Restaurants et cinémas doivent-ils
vraiment réouvrir... ou plutôt rouvrir ?

< dimanche 31 mai 2020 >
Chronique

Il y a le volet sanitaire du problème (que nous abandonnons lâchement à qui de droit) et le volet linguistique, dont nous ne saurions nous débarrasser sans mauvaise conscience. Ce n'est pourtant pas l'envie qui manque !

C'est que le sujet a déjà été abordé dans ces colonnes, à la fin du XXe siècle, par quelqu'un qui signait comme votre serviteur alors que, la glace le répète chaque jour à celui-ci, celui-là lui ressemblait physiquement fort peu. Il y était écrit qu'en ces temps de réouverture du palais des Beaux-Arts le seul verbe présentable était... rouvrir ! Non que notre langue réputée cartésienne nous semblât pour le coup tenir toutes ses promesses : lorsqu'il lui faut traduire la réitération devant une voyelle ou un « h » muet, elle use tantôt du « r » seul (ravoir, rentrer, rhabiller), tantôt — et beaucoup plus souvent — du préfixe « ré- » (réaffirmer, réorganiser, réutiliser). En faveur de ce dernier, une plus grande consistance qui l'empêche de passer inaperçu, surtout en présence de verbes courts, par essence plus exposés à une éventuelle homonymie : on comprend avec Grevisse que des verbes comme rôter ou ruser (ôter, user de nouveau) ne se soient pas imposés et que raimer ou raller n'aient jamais dépassé le stade, au demeurant respectable, du régional ou du plaisant.

Quelquefois, la langue a fait flèche des deux bois, accueillant en son sein l'une et l'autre version (rapprendre et réapprendre, récrire et réécrire). Allant même, histoire de joindre l'utile au désagréable, jusqu'à trouver des nuances là où il n'y en avait pas forcément à l'origine. Dans la crise que nous venons de traverser, ne revenait-il pas aux services d'urgence de réanimer les malades, et à M. Macron de ranimer la flamme ?
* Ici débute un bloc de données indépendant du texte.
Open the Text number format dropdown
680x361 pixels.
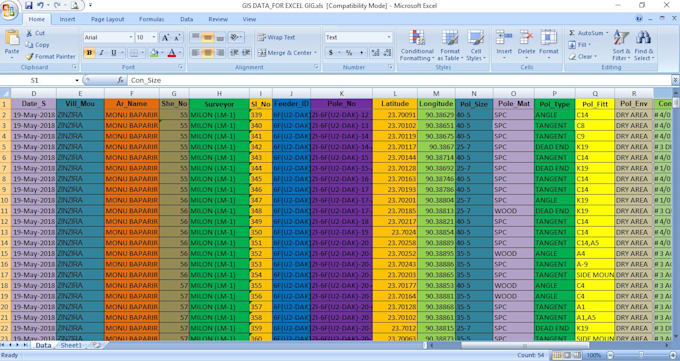389,37
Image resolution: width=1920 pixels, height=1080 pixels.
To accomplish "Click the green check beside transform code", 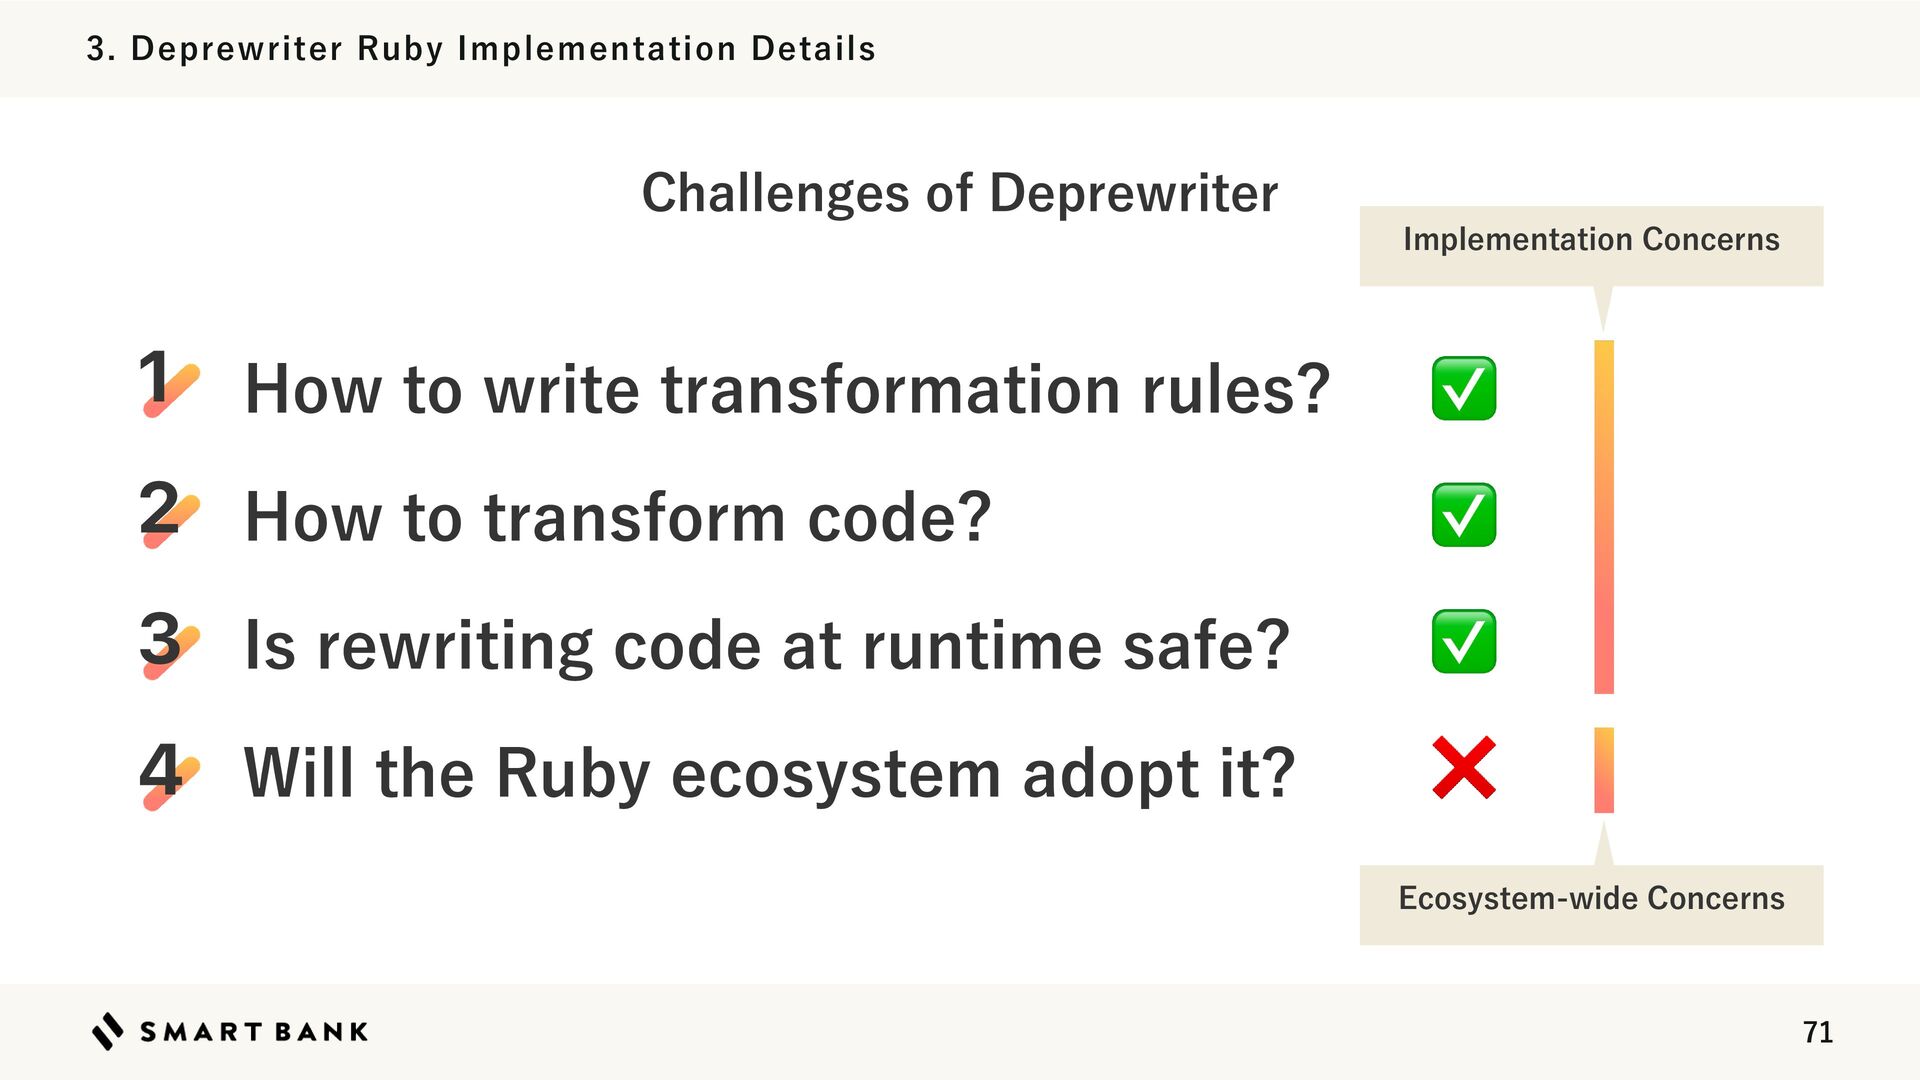I will coord(1463,515).

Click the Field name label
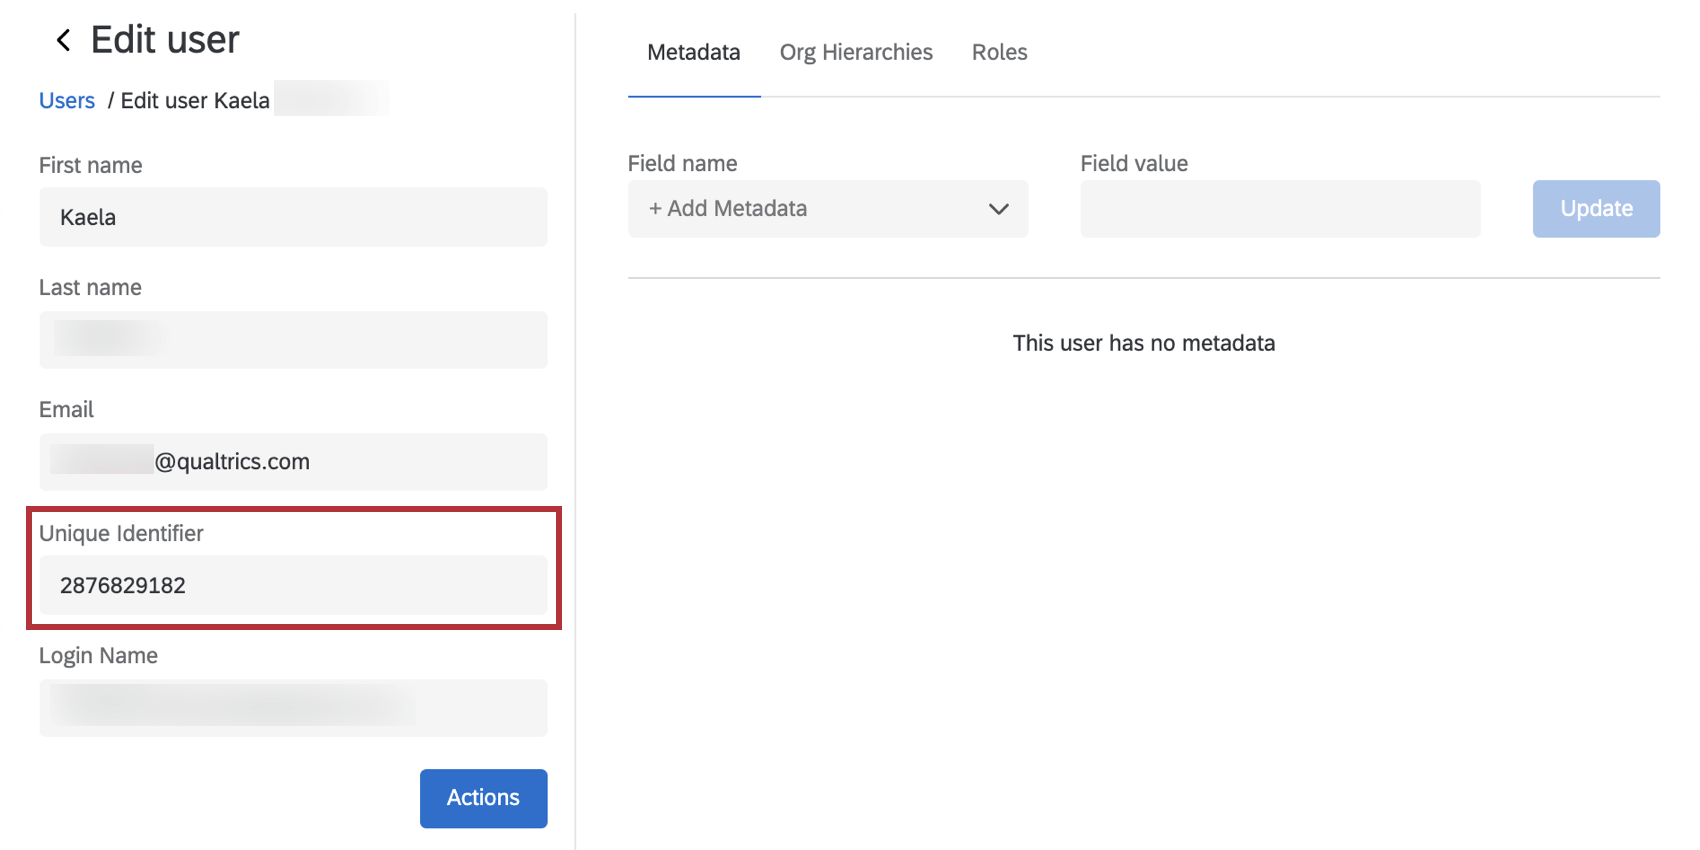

Depuis 1997, quid novi ? Robert et l'Académie campent sur leurs positions : toujours rien à voir du côté de « réouvrir » ! La porte de Larousse s'est, en revanche, entrouverte : la forme scélérate a désormais son... entrée. Partant, nul doute que les jours de rouvrir ne soient comptés, ni que bientôt il n'y ait plus pour en user que les amoureux (dont nous sommes, mais vous l'aviez compris) de la tradition et de la légèreté : fût-il très loin de se montrer toujours cohérent lui-même, l'usager a ici beau jeu de remarquer que le couple rouvrir/réouverture fait tache. Et comme il ne sera jamais question de prêcher la « rouverture », les puristes n'ont plus qu'à... la fermer !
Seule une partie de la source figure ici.